Low Carbon Livestock – A path to low emissions future?

By Brook Wright

There has much discussion on decarbonising agriculture in New Zealand. As a primary sector economy with a large agricultural base, it is no surprise that the carbon budget is dominated by organic emissions.

At over 40% of total, this is an area that needs drastic attention, particularly if New Zealand is to achieve its short and long-term mitigation targets. (https://www.mfe.govt.nz/climate-change/climate-change-and-government/emissions-reduction-targets/about-our-emissions).

Fortunately, there has been a significant amount of investment in this space and institutions such as AgResearch and Massey University are working towards creating pragmatic and future proof solutions. From discovering the heritability of low carbon genes to quantifying methane production in livestock, these are the innovations that are needed for creating farm ready solutions.

Some of the more promising developments have been made in the area of low GHG feeds. Earlier in 2019, red seaweed (Asparagopsis armata) was championed as low emissions supplement.

Research indicated that red seaweed, when fed in small amounts (~1% of food consumed) could limit enteric methane production by up to 60%.

If this could be practically used across the entire national dairy heard, New Zealand would meet its short term decarbonisation goals almost overnight [1]. However, further research has proved that this effect is short lived. As it turns out, Methanogens (methane producing microbes) are crafty little things and quickly adapt to alternate feeds.

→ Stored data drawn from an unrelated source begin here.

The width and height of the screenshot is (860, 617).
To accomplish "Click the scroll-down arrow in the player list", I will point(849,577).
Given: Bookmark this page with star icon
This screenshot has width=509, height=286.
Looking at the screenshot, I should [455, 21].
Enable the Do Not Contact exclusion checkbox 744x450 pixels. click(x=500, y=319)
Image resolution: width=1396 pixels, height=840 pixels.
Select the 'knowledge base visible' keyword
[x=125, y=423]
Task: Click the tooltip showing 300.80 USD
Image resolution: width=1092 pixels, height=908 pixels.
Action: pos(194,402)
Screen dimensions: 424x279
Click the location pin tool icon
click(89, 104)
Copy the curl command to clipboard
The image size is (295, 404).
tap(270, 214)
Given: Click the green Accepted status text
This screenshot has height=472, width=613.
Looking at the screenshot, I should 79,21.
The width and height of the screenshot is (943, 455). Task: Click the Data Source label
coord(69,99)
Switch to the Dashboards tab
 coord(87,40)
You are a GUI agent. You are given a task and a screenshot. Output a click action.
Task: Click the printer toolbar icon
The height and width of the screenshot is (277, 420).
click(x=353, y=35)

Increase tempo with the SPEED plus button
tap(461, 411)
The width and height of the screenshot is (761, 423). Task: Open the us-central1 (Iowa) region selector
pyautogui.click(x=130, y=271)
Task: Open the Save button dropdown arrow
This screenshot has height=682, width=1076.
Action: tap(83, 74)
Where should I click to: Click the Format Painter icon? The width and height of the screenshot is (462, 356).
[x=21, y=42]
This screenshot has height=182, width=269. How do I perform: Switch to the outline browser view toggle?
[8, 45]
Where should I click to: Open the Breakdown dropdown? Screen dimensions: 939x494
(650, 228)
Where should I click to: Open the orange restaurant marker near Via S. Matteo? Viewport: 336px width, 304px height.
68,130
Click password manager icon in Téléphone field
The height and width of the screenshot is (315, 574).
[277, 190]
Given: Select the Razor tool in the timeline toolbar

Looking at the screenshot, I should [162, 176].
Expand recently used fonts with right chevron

To achieve lower emission in livestock it might be as simple as changing secondary feeds. While pasture (grass fed) beef is generally more desirable than grain fed beef from consumer standpoint, cereal feeds such as maize and barley improve conversion efficiency and reduce methane production.

Its estimated that pasture has a GHG intensity of 22.4g CH4/kg/dry matter intake, while Radish and Fodderbeetfare much better at 11.4 and 13.2g/kg/dry matter intake. So, diet management might be the best current short-term solution for combating on farm emissions.

The selective breeding approach has garnered more media attention. New Zealand Beef and Lamb announced early this month that they had made available a breeding value (BV) tool to farmers for the assessment of GHG production in sheep.

This tool was created as part of a collaborative exercise by The Pastoral Greenhouse Gas Research Consortium (PGGRC), the New Zealand Agricultural Greenhouse Gas Research Centre (NZAGRC), and AgResearch, and represents more than 10 years of research and millions of dollars of investment.

Farmers can now evaluate their flocks using portable accumulation chambers and make decisions on which of their sheep are high emitters and which are not. The collection of this data is used to validate the BV value of Ram semen and improve selection decisions on farm (i.e. which Rams give the greatest chance of producing low carbon daughters).

These effects will not be felt immediately but considering the current flock numbers around 27 million, any small change will be compound. More data is needed though. And the magnitude of these selective decisions in mitigating enteric methane production is still uncertain.

This index will also need to prove its value in the sector and only time will tell whether famers will actively choose low carbon Ewes without any economic incentive to do so.

It is likely that low carbon feeds and methane BV values will form part of New Zealand’s mitigation response. These technologies are still novel and will take time to properly establish on farm. However, it’s clear that New Zealand and institutions are leading the way in creating a low carbon future.

1. Roque, B.M., et al., Inclusion of Asparagopsis armata in lactating dairy cows’ diet reduces enteric methane emission by over 50 percent. Journal of Cleaner Production, 2019. 234: p. 132-138.